**Quoted text:**
Photojournalism in the 1930s and 1940s
        The typical photojournalism of 1930s and 1940s was the newspaper or magazine
photographer. Newspaper photographers worked with large, awkward cameras which
prohibited them from reacting quickly to action. Magazine photographers
increasingly used smaller, lighter cameras allowing a more subtle, candid
photography. These smaller cameras required less steps to work and many
different exposures could be made in rapid succession. Of the two, magazine
photographers had better reputations but both were looked down upon by editors
and reporters who thought photographers were simply skilled laborers. The
different equipment, along with different professional ideologies, meant
newspapers and magazines covered events differently, but still journalistically.
Subjects in newspaper photographs often looked stiff and rigid, while magazine
subjects often looked casual and unaware of the camera's presence. Newspaper
photographers were still using their large cameras and still shooting mundane
assignments. Scherschel and Kalish credit eighty percent of a photographer's
camera work to the "routine assignment" which lacked any glamour. Other
assignments were sports, special (society, fashion, rotogravure jobs, and
commercial work) and "fast-breaking thrilling news."[1] Photography in general
was varied, too. Social documentary, photojournalism and formalism were the
three primary photographic traditions to survive the 1930s.[2] Compared to
social documentary, "photo- journalism is less radical, less overtly
propagandist, and more superficial," or, "social-documentary with a formalist
bent."[3] Frank bordered the margins of photojournalism and social documentary,
and his aesthetic style was opposed to the strict formalism of art photography.

**Dataset records:**
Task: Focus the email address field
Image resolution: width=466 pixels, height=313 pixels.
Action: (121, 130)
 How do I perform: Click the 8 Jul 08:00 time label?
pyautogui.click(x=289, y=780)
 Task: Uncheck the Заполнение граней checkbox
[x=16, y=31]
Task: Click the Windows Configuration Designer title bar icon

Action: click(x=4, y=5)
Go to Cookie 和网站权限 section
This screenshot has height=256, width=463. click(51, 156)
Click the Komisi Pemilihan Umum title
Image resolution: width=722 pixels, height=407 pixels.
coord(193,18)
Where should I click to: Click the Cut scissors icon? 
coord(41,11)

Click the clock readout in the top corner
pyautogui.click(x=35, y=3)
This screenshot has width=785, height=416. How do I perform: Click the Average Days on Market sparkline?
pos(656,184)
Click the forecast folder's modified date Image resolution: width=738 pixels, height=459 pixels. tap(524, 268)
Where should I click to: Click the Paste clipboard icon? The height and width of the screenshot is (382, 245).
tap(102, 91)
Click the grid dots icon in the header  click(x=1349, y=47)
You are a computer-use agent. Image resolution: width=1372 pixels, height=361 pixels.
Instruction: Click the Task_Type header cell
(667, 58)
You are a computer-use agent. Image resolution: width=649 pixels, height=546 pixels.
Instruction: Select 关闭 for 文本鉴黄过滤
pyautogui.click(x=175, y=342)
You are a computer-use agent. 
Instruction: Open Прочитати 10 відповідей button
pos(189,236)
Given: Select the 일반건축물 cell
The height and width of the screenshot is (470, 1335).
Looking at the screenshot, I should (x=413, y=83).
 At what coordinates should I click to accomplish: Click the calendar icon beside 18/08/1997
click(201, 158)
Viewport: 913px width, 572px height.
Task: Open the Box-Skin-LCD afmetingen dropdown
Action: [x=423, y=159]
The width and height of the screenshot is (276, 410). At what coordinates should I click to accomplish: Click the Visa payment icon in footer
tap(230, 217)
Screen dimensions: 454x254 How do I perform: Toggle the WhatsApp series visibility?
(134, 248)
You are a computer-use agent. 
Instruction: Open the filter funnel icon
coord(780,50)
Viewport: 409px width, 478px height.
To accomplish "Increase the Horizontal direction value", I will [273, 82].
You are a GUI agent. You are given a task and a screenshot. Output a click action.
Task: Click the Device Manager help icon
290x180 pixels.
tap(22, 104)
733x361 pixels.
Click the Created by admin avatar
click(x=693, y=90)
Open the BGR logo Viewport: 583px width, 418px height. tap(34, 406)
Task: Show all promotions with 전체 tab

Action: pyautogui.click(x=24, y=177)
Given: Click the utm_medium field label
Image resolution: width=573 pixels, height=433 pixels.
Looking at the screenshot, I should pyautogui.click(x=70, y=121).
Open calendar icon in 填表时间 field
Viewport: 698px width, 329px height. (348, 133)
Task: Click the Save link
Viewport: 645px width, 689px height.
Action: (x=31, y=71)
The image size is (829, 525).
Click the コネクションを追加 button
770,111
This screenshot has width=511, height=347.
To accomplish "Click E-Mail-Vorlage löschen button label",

**Short problem 1:**
Can you rewrite the passage on 1930s and 1940s photojournalism, starting with "Photojournalism in the" and going on through "but still journalistically.", with "skilled laborers" changed to "trained workers"?
**Short problem 2:**
Could you copy the records, starting with the line with "You are a GUI" and going on through the line with "Action: pyautogui.click(x=24, y=177)"?
The text and the records were taken from unrelated sources.

**Finished answer 1:**
Photojournalism in the 1930s and 1940s
        The typical photojournalism of 1930s and 1940s was the newspaper or magazine
photographer. Newspaper photographers worked with large, awkward cameras which
prohibited them from reacting quickly to action. Magazine photographers
increasingly used smaller, lighter cameras allowing a more subtle, candid
photography. These smaller cameras required less steps to work and many
different exposures could be made in rapid succession. Of the two, magazine
photographers had better reputations but both were looked down upon by editors
and reporters who thought photographers were simply trained workers. The
different equipment, along with different professional ideologies, meant
newspapers and magazines covered events differently, but still journalistically.

**Finished answer 2:**
You are a GUI agent. You are given a task and a screenshot. Output a click action.
Task: Click the Device Manager help icon
290x180 pixels.
tap(22, 104)
733x361 pixels.
Click the Created by admin avatar
click(x=693, y=90)
Open the BGR logo Viewport: 583px width, 418px height. tap(34, 406)
Task: Show all promotions with 전체 tab

Action: pyautogui.click(x=24, y=177)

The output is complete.